Only one stretch of the data below is wanted: the lines from the one with "This screenshot has" through the one with "Click connector line above the AGENT 3 card", repeated exactly.

==========

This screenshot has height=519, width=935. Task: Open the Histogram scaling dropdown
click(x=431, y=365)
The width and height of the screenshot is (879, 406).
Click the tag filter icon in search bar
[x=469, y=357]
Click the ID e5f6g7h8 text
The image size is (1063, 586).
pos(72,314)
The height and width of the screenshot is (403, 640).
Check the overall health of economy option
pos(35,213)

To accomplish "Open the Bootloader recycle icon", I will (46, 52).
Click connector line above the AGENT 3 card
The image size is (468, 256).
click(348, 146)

==========

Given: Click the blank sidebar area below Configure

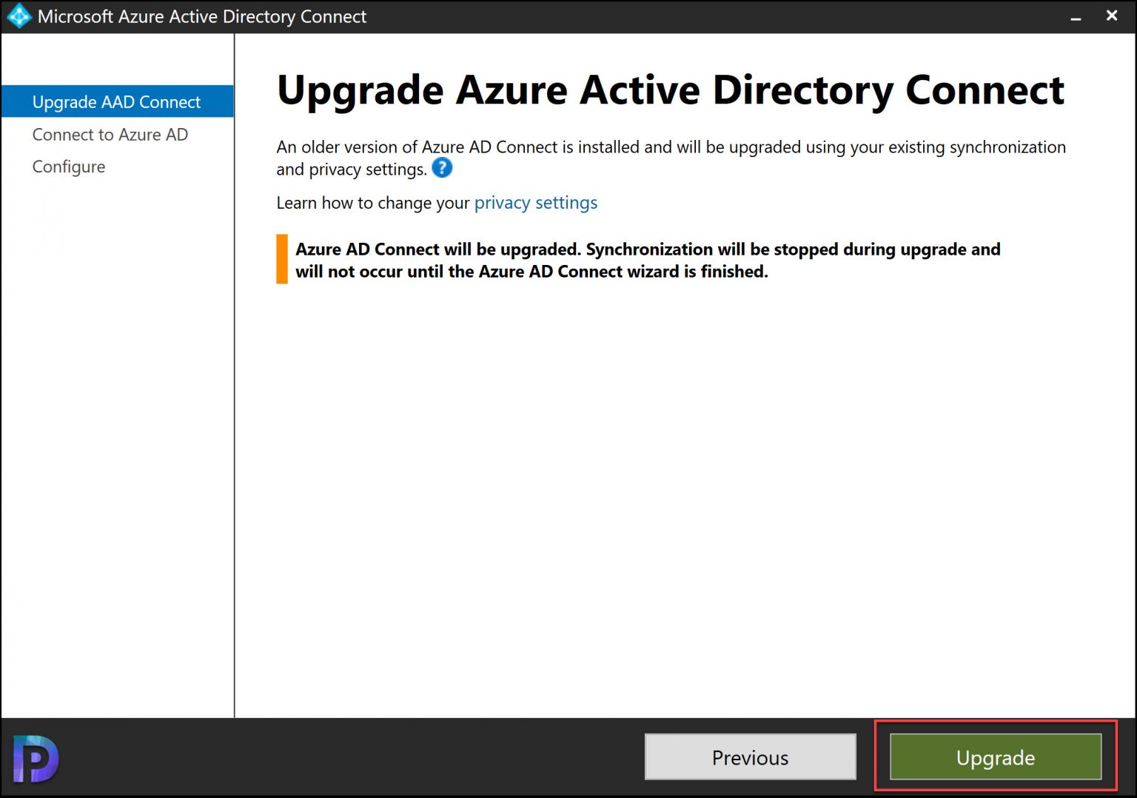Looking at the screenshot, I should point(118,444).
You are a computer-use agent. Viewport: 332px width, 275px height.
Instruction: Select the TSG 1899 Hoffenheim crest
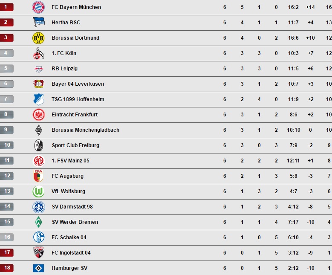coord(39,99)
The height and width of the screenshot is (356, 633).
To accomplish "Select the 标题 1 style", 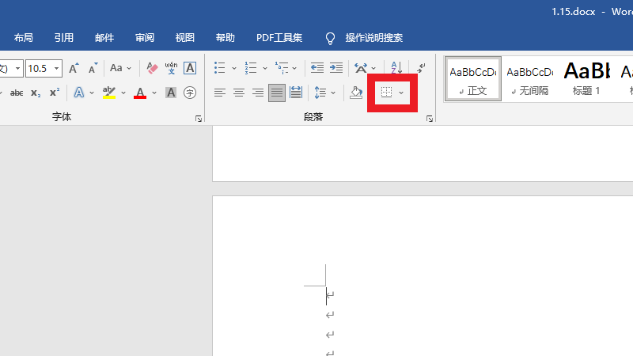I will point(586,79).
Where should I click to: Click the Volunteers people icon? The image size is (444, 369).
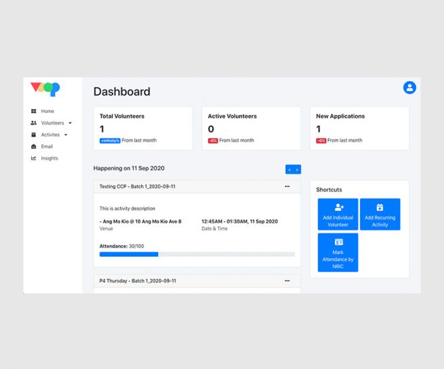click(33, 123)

==========

ANSWER SECTION:
This screenshot has height=519, width=935. Task: Open the Histogram scaling dropdown
click(x=431, y=365)
The width and height of the screenshot is (879, 406).
Click the tag filter icon in search bar
[x=469, y=357]
Click the ID e5f6g7h8 text
The image size is (1063, 586).
pos(72,314)
The height and width of the screenshot is (403, 640).
Check the overall health of economy option
pos(35,213)

To accomplish "Open the Bootloader recycle icon", I will (46, 52).
Click connector line above the AGENT 3 card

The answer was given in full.